The next experience was when a friend and I stepped out of the bus in search of a toilet or secluded area where we could do the No 1. Finding no convenient place, I left my friend and turned back, when suddenly, some rough looking fellow approached me and said, "Officer dey call you". I looked at the "Officer", and behold, I've never seen a more shabbily dressed officer. This "officer" guy was in ragged jeans and a dirty T-shirt. Thinking to myself, "This guy think say them born me yesterday", I said to him "Which officer? Wey im uniform? ... Tell am make he come meet me for inside my bus". Nonsense and Concorbility. However, a fellow traveller was not so lucky. He obeyed the "officers" and they told him to declare the currency in his possesion. He did and after their "inspection", N500 had disappeared. Now what do you call that? Theft, extortion, or what?
We spent the next 4 hours at the border waiting for our passports to be stamped for exit from Nigeria. 4 hours in the hot sun in a bus with the engine and AC switched off is no joke in any way. During this time, the frequent travellers amongst us (apparently identified through the VISAs on their passports) were invited for a special session of silly questioning like "What did you go to do in France?" , "Who did you stay with in London" etc. all this while, I noticed Okadas crossing the borders freely with passengers without any such thing as a security check. All they needed to do was drop an undisclosed amount of money with the guards at the gates. Eventually, we were stamped out of Nigeria and surprisingly we were stamped into Benin Republic in under 30 minutes. We crossed the border and drove into Cotonou, and lo and behold ... it was like heaven ... compared to where we were coming from.
Cotonou is a beautiful city. During our drive through, we did not step into a single pot hole in the roads, neither did we pass through any undulating patch. The street lights were all complete and shone brightly. There were no traffic jam and we soon got to the Benin/Togo border. In about 20 minutess we were in Togo. I then thought to myself, "Have we just crossed a border?". It took us just 20 minutes and I couldn't believe it. We crossed a border in a strange land in a fraction of the time it took to cross our own border. Did those people trust us more than our Nigerian brothers did? We got to the Ghana/Togo border and it was the same thing. Within 45 minutes we had gone through. The Ghanian officials were very polite. A soldier came into the bus to look through the bus. He was very well mannered, friendly and looked quite decent and neat. He soon became a subject of discussion on the bus. On comparison with our recollections of Nigerian soldiers, he stood miles apart.
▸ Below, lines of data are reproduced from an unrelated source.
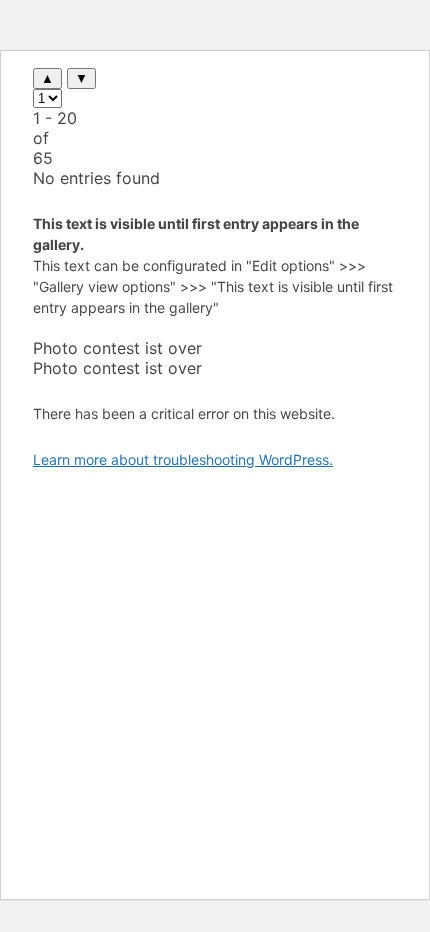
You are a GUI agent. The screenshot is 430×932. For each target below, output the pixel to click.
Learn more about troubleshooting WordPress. (183, 459)
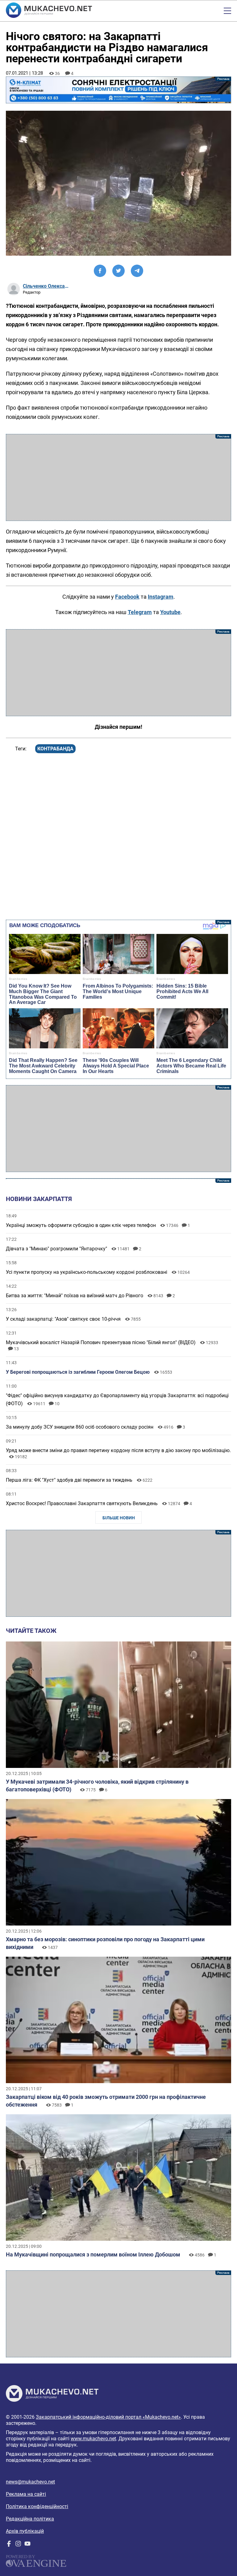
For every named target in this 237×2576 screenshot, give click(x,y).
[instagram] (18, 2545)
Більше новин (118, 1517)
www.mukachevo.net (93, 2439)
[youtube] (27, 2545)
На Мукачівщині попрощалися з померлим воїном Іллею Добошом (93, 2254)
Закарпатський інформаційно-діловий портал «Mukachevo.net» (108, 2417)
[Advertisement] (118, 477)
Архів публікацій (25, 2531)
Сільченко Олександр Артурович (46, 286)
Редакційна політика (30, 2519)
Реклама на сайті (26, 2494)
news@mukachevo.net (30, 2482)
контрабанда (55, 749)
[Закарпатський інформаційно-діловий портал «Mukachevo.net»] (49, 10)
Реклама (118, 90)
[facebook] (9, 2545)
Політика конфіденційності (37, 2506)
At the Ghanaian border we were treated like invited guests and tourists. At the Nigerian Border, we were treated like spies and criminals ... without any reason. At the Ghanaian border, we were people to be reckoned with. At the Nigerian border, we were just another number of people, opportunities for the Nigerian officials to make money. I used to think that the whole of Africa was like Nigeria, but like the popular yoruba adage, I had to visit another farm to know that my father's farm wasn't the biggest. Nigerians really do cause problems for Nigerians.
The trip opened my eyes to 3 problems that are prevalent, and need to be addressed ASAP.
- Autocracy. The "Do as I say, because I say so" syndrome exhibited by everyone with any measure of authority.
- Corruption. In many places, the officials are not just corrupt, corruption has become official.
- Crime. Starting with such little things as swindling innocent people of little sums of money, it soon blows out if not arrested.